Buying the house next door is the L.A. equivalent of a Manhattanite purchasing an adjacent apartment to expand. Yet land offers more possibilities, both practical and psychological. It provides room to grow, to put up a guesthouse or add a home office. “Everyone in this area wants big, beautiful kitchens full of professional equipment, even if all they do in them is dial for takeout,” Mizrahi says.

More land equals greater privacy. Julia Roberts recently bought a house in a densely populated area of Venice but gained seclusion by buying the lot next door. Buying contiguous lots gives owners the chance to create private compounds. The late cellist Gregor Piatigorsky and his wife acquired three homes around their house in Brentwood in the ‘50s. First, they wanted to build a tennis court. When a neighbor complained about the court’s lights, they bought his house too. Jacqueline Piatigorsky, now in her 90s, still lives on the property.

Arnold Schwarzenegger and Maria Shriver have created a compound for their family on a private street in Pacific Palisades, where they own four houses.
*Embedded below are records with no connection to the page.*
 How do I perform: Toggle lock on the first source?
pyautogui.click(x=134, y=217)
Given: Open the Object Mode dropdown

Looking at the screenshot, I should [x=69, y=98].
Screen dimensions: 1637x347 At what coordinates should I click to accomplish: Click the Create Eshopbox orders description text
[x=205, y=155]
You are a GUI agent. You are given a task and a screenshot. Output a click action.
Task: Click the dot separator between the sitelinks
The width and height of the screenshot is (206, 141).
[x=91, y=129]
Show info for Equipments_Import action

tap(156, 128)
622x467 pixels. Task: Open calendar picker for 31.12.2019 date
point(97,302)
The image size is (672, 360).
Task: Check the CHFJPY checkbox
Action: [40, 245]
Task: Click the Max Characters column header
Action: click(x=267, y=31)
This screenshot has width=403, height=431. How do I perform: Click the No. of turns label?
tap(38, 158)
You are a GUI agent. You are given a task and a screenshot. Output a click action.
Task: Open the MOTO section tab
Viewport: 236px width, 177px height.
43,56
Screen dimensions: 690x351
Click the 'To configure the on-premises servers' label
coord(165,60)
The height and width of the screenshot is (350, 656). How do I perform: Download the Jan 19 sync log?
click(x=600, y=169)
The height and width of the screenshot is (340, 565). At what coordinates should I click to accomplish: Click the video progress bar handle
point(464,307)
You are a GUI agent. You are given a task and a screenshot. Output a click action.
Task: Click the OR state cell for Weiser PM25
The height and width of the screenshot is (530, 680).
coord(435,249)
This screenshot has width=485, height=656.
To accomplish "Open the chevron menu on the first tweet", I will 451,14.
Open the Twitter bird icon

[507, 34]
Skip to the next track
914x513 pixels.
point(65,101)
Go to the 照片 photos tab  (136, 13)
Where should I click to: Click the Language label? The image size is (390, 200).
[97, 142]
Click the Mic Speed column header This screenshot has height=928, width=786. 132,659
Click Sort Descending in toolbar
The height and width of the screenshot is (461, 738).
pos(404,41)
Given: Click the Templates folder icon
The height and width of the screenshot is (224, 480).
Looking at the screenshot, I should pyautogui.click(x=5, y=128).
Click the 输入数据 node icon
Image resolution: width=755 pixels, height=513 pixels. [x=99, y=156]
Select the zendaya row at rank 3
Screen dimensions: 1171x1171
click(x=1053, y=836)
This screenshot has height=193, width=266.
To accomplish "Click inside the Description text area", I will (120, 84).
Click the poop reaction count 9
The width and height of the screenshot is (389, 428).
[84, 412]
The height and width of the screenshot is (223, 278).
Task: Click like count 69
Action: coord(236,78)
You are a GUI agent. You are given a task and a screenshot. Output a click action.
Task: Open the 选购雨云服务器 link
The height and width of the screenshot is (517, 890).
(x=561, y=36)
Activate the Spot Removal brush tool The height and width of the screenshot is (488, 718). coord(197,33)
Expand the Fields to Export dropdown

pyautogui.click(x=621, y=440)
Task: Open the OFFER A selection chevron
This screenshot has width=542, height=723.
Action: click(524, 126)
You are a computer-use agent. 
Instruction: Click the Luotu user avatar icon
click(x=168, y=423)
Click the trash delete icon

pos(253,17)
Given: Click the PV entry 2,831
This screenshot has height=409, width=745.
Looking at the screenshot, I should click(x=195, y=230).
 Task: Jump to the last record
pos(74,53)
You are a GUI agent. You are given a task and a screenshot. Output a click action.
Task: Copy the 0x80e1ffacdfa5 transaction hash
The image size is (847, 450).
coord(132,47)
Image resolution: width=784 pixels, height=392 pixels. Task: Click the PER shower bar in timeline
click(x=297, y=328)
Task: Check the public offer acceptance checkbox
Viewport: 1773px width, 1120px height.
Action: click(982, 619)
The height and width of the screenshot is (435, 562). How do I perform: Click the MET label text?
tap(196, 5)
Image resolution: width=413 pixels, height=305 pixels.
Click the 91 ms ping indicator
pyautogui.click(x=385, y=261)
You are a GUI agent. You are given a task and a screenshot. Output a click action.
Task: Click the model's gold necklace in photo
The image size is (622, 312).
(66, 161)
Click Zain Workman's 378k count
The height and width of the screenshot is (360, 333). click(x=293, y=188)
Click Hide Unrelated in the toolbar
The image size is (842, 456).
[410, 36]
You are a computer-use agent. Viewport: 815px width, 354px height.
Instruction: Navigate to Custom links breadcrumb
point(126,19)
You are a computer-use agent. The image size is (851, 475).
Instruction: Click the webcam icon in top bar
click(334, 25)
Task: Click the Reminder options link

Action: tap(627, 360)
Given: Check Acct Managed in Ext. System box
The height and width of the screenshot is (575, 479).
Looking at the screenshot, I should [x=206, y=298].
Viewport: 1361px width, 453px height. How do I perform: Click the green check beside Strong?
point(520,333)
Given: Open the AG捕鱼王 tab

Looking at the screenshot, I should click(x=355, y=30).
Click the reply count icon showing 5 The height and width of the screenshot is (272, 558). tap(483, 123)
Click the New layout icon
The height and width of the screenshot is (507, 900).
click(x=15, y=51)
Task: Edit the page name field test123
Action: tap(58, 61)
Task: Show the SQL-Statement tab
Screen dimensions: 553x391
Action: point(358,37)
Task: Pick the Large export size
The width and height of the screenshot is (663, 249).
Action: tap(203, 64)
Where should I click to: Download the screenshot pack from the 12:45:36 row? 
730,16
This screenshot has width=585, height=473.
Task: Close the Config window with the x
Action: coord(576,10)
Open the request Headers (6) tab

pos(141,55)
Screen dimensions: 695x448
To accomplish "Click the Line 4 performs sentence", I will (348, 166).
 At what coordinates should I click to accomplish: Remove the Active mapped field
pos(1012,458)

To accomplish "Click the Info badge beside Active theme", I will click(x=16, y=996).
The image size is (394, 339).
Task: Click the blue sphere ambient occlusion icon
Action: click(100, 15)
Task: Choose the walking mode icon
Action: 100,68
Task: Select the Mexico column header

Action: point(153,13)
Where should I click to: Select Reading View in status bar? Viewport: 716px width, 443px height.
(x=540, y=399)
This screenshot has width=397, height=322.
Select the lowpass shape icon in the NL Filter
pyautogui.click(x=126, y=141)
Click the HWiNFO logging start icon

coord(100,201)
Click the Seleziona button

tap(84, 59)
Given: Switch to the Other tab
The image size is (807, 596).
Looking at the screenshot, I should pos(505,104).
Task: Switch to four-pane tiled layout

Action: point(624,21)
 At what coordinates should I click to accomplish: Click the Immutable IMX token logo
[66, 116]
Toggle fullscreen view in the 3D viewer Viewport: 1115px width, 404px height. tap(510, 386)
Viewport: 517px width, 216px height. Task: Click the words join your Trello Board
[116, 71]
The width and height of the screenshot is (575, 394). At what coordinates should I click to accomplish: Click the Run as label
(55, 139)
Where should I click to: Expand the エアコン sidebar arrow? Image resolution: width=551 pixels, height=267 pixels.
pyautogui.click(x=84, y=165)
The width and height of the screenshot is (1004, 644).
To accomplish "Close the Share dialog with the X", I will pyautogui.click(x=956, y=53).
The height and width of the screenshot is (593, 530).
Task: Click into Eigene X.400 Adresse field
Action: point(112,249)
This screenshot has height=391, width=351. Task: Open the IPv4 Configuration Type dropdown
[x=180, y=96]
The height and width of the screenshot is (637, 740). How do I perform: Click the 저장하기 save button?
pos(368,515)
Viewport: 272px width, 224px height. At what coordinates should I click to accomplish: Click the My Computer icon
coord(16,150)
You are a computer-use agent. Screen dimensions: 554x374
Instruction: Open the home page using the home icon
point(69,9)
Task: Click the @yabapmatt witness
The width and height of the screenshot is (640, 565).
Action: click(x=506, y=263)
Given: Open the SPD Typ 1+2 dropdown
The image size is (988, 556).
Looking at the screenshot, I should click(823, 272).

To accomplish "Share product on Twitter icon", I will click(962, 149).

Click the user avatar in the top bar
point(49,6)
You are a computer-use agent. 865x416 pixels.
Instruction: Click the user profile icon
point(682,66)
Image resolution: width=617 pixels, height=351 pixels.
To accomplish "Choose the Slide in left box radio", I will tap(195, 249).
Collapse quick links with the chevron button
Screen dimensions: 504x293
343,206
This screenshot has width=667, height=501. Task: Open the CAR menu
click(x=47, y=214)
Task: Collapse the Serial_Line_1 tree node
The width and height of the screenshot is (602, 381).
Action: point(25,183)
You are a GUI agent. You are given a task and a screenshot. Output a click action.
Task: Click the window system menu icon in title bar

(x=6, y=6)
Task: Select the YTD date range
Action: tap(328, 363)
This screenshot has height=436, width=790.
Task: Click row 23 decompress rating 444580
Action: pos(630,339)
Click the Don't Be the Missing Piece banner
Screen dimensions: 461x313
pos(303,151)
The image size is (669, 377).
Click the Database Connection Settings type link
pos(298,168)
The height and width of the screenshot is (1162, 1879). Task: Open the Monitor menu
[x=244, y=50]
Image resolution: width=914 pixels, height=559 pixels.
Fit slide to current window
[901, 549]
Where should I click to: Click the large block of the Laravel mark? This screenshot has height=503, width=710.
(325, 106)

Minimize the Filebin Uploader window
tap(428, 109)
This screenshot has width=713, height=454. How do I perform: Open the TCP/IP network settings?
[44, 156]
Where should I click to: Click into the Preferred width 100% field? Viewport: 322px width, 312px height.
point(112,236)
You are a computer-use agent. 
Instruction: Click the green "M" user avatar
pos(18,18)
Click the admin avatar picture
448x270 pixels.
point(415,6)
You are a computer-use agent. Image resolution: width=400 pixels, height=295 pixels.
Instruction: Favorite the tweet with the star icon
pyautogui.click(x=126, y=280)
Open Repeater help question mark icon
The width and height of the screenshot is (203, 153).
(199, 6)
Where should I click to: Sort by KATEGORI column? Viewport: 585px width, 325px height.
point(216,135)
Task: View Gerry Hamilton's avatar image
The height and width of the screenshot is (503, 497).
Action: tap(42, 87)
One has been converted into a guesthouse and gym, and the original main house has been demolished and is being rebuilt.

Even if an owner becomes only a temporary custodian of a house or lot, the purchase buys power. Being able to screen potential neighbors has great appeal to anyone who ever clashed with unpleasant ones. “I sold a house in Pacific Palisades to a movie star who lived on an adjacent property,” says Jo Wilder, who works for Coldwell Banker. “There was a common garden wall, and the buyer wanted to be able to control who would move in.” The cost of that privilege was $2.5 million.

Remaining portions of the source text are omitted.